# Exercise requirements
Before copying, set aside the pictures; then restate exactly the lines from the one with "Given: Open FLUX Kontext Pro from sidebar" through the last line of the records.

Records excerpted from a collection
================
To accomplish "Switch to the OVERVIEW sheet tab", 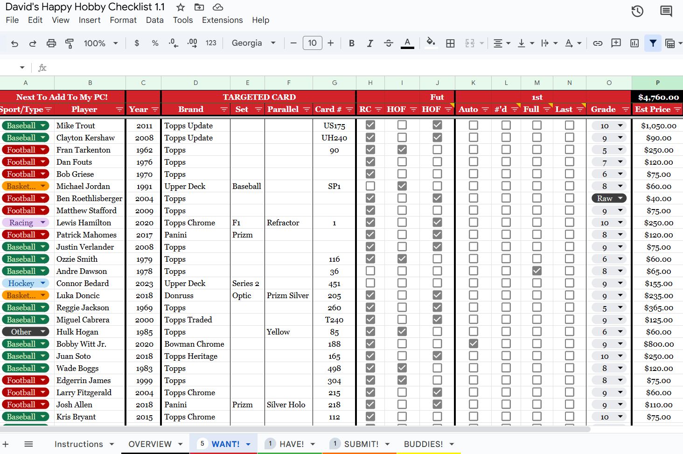I will point(150,444).
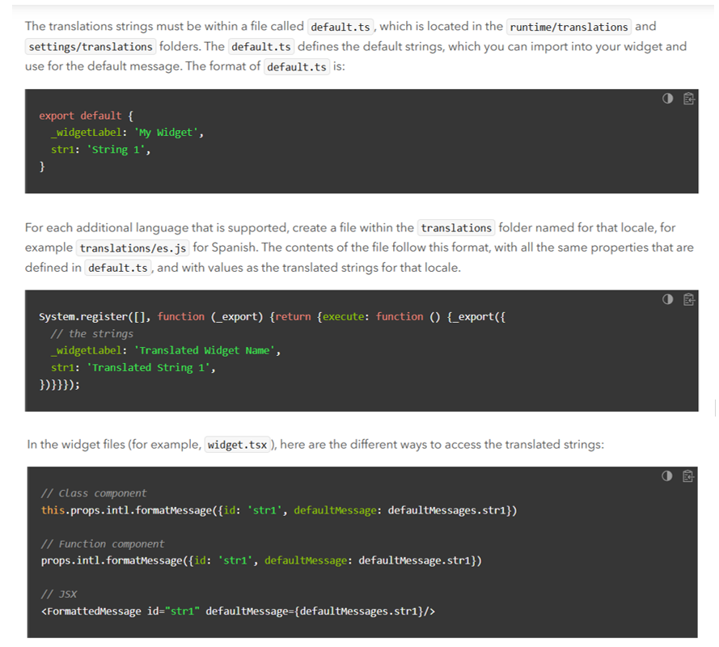Toggle contrast theme on the second code block
Viewport: 719px width, 647px height.
pyautogui.click(x=667, y=298)

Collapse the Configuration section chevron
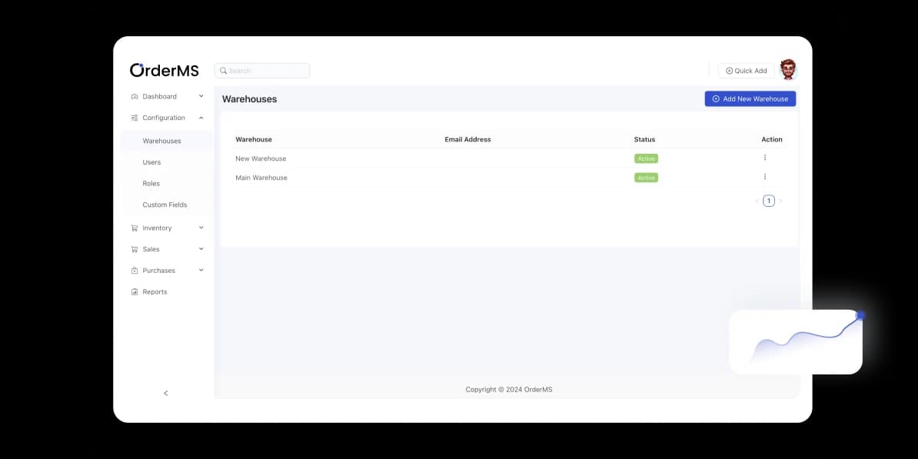pos(201,118)
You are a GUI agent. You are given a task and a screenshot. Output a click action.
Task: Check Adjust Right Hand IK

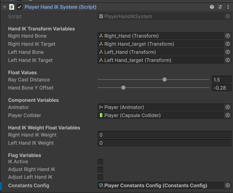(x=100, y=169)
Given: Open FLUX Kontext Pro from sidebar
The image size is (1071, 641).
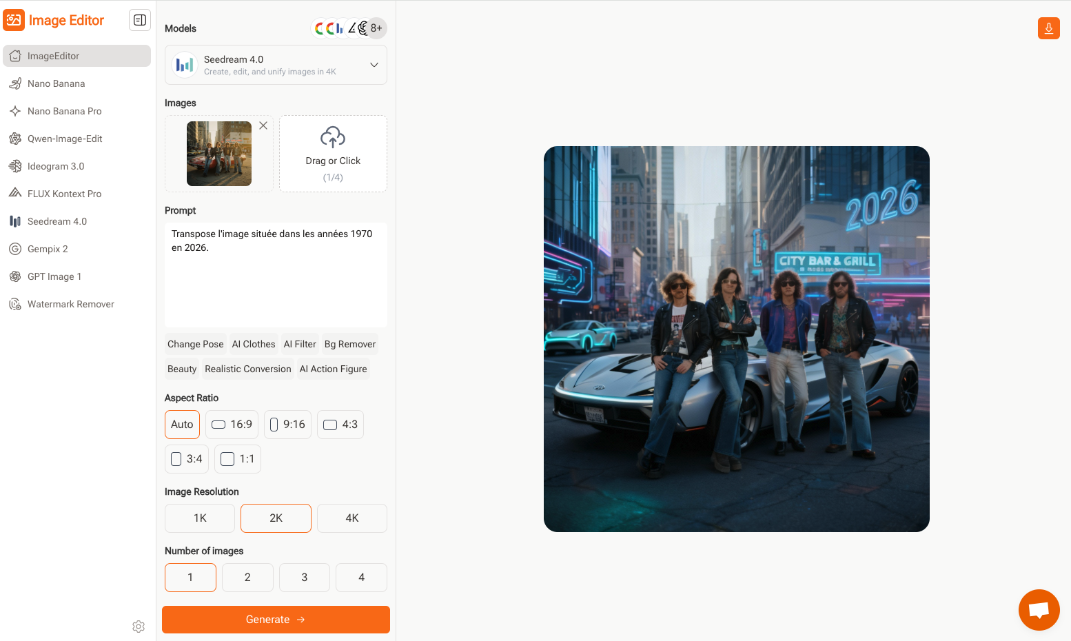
================
# Expected answer
Given: Open FLUX Kontext Pro from sidebar
The image size is (1071, 641).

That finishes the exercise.